- Exercise goal:
All records should be reproduced verbatim.

- Source data:
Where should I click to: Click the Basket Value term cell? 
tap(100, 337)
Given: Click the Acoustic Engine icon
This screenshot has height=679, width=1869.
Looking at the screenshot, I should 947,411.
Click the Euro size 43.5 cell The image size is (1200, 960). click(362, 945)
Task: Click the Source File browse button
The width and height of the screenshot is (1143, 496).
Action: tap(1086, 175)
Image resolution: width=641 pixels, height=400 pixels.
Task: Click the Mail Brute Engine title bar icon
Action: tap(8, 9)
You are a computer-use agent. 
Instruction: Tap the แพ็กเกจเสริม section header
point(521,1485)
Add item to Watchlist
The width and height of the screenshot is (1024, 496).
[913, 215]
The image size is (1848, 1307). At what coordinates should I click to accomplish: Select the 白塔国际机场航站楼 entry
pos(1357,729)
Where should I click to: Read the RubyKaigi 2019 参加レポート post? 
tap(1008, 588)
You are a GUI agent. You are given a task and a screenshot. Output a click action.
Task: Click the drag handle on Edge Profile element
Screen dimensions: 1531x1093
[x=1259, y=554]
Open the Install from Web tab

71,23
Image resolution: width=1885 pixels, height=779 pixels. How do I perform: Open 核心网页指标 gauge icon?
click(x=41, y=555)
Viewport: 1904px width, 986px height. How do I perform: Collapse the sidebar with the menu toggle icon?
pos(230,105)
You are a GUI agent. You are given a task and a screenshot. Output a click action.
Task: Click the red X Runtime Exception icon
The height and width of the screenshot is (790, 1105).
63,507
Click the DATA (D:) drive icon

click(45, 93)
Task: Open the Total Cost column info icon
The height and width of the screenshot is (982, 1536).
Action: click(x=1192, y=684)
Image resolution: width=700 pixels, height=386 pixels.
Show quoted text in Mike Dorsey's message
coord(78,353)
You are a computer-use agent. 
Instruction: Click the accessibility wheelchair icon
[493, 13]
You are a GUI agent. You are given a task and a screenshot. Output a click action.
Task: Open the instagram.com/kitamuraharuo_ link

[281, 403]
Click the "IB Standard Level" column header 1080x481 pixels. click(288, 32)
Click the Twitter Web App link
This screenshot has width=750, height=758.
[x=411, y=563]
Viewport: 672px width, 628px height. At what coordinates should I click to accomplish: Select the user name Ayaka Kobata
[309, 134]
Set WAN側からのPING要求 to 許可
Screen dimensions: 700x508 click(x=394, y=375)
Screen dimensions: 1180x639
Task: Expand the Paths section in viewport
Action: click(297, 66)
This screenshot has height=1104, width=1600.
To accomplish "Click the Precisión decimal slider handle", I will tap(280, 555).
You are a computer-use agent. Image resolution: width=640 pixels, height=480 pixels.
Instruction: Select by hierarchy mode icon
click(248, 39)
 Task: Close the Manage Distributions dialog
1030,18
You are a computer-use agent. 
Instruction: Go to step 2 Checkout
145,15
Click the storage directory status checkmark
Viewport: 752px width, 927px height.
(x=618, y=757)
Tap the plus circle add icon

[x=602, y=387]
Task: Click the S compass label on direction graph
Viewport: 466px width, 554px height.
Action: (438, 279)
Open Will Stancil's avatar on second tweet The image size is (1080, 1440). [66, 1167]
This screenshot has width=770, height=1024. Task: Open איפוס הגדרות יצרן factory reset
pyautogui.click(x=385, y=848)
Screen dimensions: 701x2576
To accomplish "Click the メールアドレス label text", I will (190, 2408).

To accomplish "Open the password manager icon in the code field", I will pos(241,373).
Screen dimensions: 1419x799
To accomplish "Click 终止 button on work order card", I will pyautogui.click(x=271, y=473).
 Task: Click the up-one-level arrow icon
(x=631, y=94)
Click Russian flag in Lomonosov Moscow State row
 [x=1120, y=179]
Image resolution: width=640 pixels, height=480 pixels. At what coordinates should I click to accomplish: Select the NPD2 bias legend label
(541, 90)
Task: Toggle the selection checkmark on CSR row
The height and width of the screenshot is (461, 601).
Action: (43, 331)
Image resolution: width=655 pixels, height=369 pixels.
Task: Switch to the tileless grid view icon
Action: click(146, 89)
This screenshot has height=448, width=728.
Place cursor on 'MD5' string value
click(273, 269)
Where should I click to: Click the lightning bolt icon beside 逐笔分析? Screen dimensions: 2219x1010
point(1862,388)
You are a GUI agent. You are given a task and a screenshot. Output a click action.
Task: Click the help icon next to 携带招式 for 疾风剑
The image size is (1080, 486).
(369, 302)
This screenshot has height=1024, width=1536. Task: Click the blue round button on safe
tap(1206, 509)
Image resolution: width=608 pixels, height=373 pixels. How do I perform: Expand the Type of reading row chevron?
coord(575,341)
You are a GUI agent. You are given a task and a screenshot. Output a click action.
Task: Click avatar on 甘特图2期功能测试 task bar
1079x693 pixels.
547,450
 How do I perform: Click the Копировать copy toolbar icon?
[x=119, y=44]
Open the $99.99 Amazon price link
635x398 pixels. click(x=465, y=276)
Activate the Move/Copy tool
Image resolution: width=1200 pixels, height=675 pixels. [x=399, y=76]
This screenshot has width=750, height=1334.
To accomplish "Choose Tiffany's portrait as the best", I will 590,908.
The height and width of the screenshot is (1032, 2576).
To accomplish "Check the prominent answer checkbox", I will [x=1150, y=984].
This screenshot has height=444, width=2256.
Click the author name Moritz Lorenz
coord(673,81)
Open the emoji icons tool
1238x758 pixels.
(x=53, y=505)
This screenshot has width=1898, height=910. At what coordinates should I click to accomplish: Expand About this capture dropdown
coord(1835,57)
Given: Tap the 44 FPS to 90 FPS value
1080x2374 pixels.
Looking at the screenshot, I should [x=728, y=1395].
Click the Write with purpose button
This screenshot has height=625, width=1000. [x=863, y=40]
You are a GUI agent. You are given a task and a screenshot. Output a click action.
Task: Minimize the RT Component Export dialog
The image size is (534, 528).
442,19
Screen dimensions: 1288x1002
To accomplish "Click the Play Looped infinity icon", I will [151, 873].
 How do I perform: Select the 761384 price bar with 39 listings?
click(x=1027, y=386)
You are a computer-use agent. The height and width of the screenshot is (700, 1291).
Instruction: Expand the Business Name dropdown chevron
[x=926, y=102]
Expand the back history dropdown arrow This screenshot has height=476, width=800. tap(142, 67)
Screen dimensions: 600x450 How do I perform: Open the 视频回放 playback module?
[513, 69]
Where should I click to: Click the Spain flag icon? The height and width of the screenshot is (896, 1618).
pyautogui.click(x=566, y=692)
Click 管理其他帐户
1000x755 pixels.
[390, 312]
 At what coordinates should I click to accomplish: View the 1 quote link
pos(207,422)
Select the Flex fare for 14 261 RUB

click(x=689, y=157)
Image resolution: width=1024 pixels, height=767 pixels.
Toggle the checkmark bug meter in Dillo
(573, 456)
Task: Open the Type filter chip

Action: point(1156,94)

- Answer area:
Where should I click to: Click the Basket Value term cell? 
tap(100, 337)
Given: Click the Acoustic Engine icon
This screenshot has height=679, width=1869.
Looking at the screenshot, I should 947,411.
Click the Euro size 43.5 cell The image size is (1200, 960). click(362, 945)
Task: Click the Source File browse button
The width and height of the screenshot is (1143, 496).
Action: tap(1086, 175)
Image resolution: width=641 pixels, height=400 pixels.
Task: Click the Mail Brute Engine title bar icon
Action: tap(8, 9)
You are a computer-use agent. 
Instruction: Tap the แพ็กเกจเสริม section header
point(521,1485)
Add item to Watchlist
The width and height of the screenshot is (1024, 496).
[913, 215]
The image size is (1848, 1307). At what coordinates should I click to accomplish: Select the 白塔国际机场航站楼 entry
pos(1357,729)
Where should I click to: Read the RubyKaigi 2019 参加レポート post? 
tap(1008, 588)
You are a GUI agent. You are given a task and a screenshot. Output a click action.
Task: Click the drag handle on Edge Profile element
Screen dimensions: 1531x1093
[x=1259, y=554]
Open the Install from Web tab

71,23
Image resolution: width=1885 pixels, height=779 pixels. How do I perform: Open 核心网页指标 gauge icon?
click(x=41, y=555)
Viewport: 1904px width, 986px height. How do I perform: Collapse the sidebar with the menu toggle icon?
pos(230,105)
You are a GUI agent. You are given a task and a screenshot. Output a click action.
Task: Click the red X Runtime Exception icon
The height and width of the screenshot is (790, 1105).
63,507
Click the DATA (D:) drive icon

click(45, 93)
Task: Open the Total Cost column info icon
The height and width of the screenshot is (982, 1536).
Action: click(x=1192, y=684)
Image resolution: width=700 pixels, height=386 pixels.
Show quoted text in Mike Dorsey's message
coord(78,353)
You are a computer-use agent. 
Instruction: Click the accessibility wheelchair icon
[493, 13]
You are a GUI agent. You are given a task and a screenshot. Output a click action.
Task: Open the instagram.com/kitamuraharuo_ link

[281, 403]
Click the "IB Standard Level" column header 1080x481 pixels. click(288, 32)
Click the Twitter Web App link
This screenshot has width=750, height=758.
[x=411, y=563]
Viewport: 672px width, 628px height. At what coordinates should I click to accomplish: Select the user name Ayaka Kobata
[309, 134]
Set WAN側からのPING要求 to 許可
Screen dimensions: 700x508 click(x=394, y=375)
Screen dimensions: 1180x639
Task: Expand the Paths section in viewport
Action: click(297, 66)
This screenshot has height=1104, width=1600.
To accomplish "Click the Precisión decimal slider handle", I will tap(280, 555).
You are a computer-use agent. Image resolution: width=640 pixels, height=480 pixels.
Instruction: Select by hierarchy mode icon
click(248, 39)
 Task: Close the Manage Distributions dialog
1030,18
You are a computer-use agent. 
Instruction: Go to step 2 Checkout
145,15
Click the storage directory status checkmark
Viewport: 752px width, 927px height.
(x=618, y=757)
Tap the plus circle add icon

[x=602, y=387]
Task: Click the S compass label on direction graph
Viewport: 466px width, 554px height.
Action: (438, 279)
Open Will Stancil's avatar on second tweet The image size is (1080, 1440). [66, 1167]
This screenshot has width=770, height=1024. Task: Open איפוס הגדרות יצרן factory reset
pyautogui.click(x=385, y=848)
Screen dimensions: 701x2576
To accomplish "Click the メールアドレス label text", I will (190, 2408).

To accomplish "Open the password manager icon in the code field", I will pos(241,373).
Screen dimensions: 1419x799
To accomplish "Click 终止 button on work order card", I will pyautogui.click(x=271, y=473).
 Task: Click the up-one-level arrow icon
(x=631, y=94)
Click Russian flag in Lomonosov Moscow State row
 [x=1120, y=179]
Image resolution: width=640 pixels, height=480 pixels. At what coordinates should I click to accomplish: Select the NPD2 bias legend label
(541, 90)
Task: Toggle the selection checkmark on CSR row
The height and width of the screenshot is (461, 601).
Action: (43, 331)
Image resolution: width=655 pixels, height=369 pixels.
Task: Switch to the tileless grid view icon
Action: click(146, 89)
This screenshot has height=448, width=728.
Place cursor on 'MD5' string value
click(273, 269)
Where should I click to: Click the lightning bolt icon beside 逐笔分析? Screen dimensions: 2219x1010
point(1862,388)
You are a GUI agent. You are given a task and a screenshot. Output a click action.
Task: Click the help icon next to 携带招式 for 疾风剑
The image size is (1080, 486).
(369, 302)
This screenshot has height=1024, width=1536. Task: Click the blue round button on safe
tap(1206, 509)
Image resolution: width=608 pixels, height=373 pixels. How do I perform: Expand the Type of reading row chevron?
coord(575,341)
You are a GUI agent. You are given a task and a screenshot. Output a click action.
Task: Click avatar on 甘特图2期功能测试 task bar
1079x693 pixels.
547,450
 How do I perform: Click the Копировать copy toolbar icon?
[x=119, y=44]
Open the $99.99 Amazon price link
635x398 pixels. click(x=465, y=276)
Activate the Move/Copy tool
Image resolution: width=1200 pixels, height=675 pixels. [x=399, y=76]
This screenshot has width=750, height=1334.
To accomplish "Choose Tiffany's portrait as the best", I will 590,908.
The height and width of the screenshot is (1032, 2576).
To accomplish "Check the prominent answer checkbox", I will [x=1150, y=984].
This screenshot has height=444, width=2256.
Click the author name Moritz Lorenz
coord(673,81)
Open the emoji icons tool
1238x758 pixels.
(x=53, y=505)
This screenshot has width=1898, height=910. At what coordinates should I click to accomplish: Expand About this capture dropdown
coord(1835,57)
Given: Tap the 44 FPS to 90 FPS value
1080x2374 pixels.
Looking at the screenshot, I should [x=728, y=1395].
Click the Write with purpose button
This screenshot has height=625, width=1000. [x=863, y=40]
You are a GUI agent. You are given a task and a screenshot. Output a click action.
Task: Minimize the RT Component Export dialog
The image size is (534, 528).
442,19
Screen dimensions: 1288x1002
To accomplish "Click the Play Looped infinity icon", I will [151, 873].
 How do I perform: Select the 761384 price bar with 39 listings?
click(x=1027, y=386)
You are a computer-use agent. The height and width of the screenshot is (700, 1291).
Instruction: Expand the Business Name dropdown chevron
[x=926, y=102]
Expand the back history dropdown arrow This screenshot has height=476, width=800. tap(142, 67)
Screen dimensions: 600x450 How do I perform: Open the 视频回放 playback module?
[513, 69]
Where should I click to: Click the Spain flag icon? The height and width of the screenshot is (896, 1618).
pyautogui.click(x=566, y=692)
Click 管理其他帐户
1000x755 pixels.
[390, 312]
 At what coordinates should I click to accomplish: View the 1 quote link
pos(207,422)
Select the Flex fare for 14 261 RUB

click(x=689, y=157)
Image resolution: width=1024 pixels, height=767 pixels.
Toggle the checkmark bug meter in Dillo
(573, 456)
Task: Open the Type filter chip

Action: point(1156,94)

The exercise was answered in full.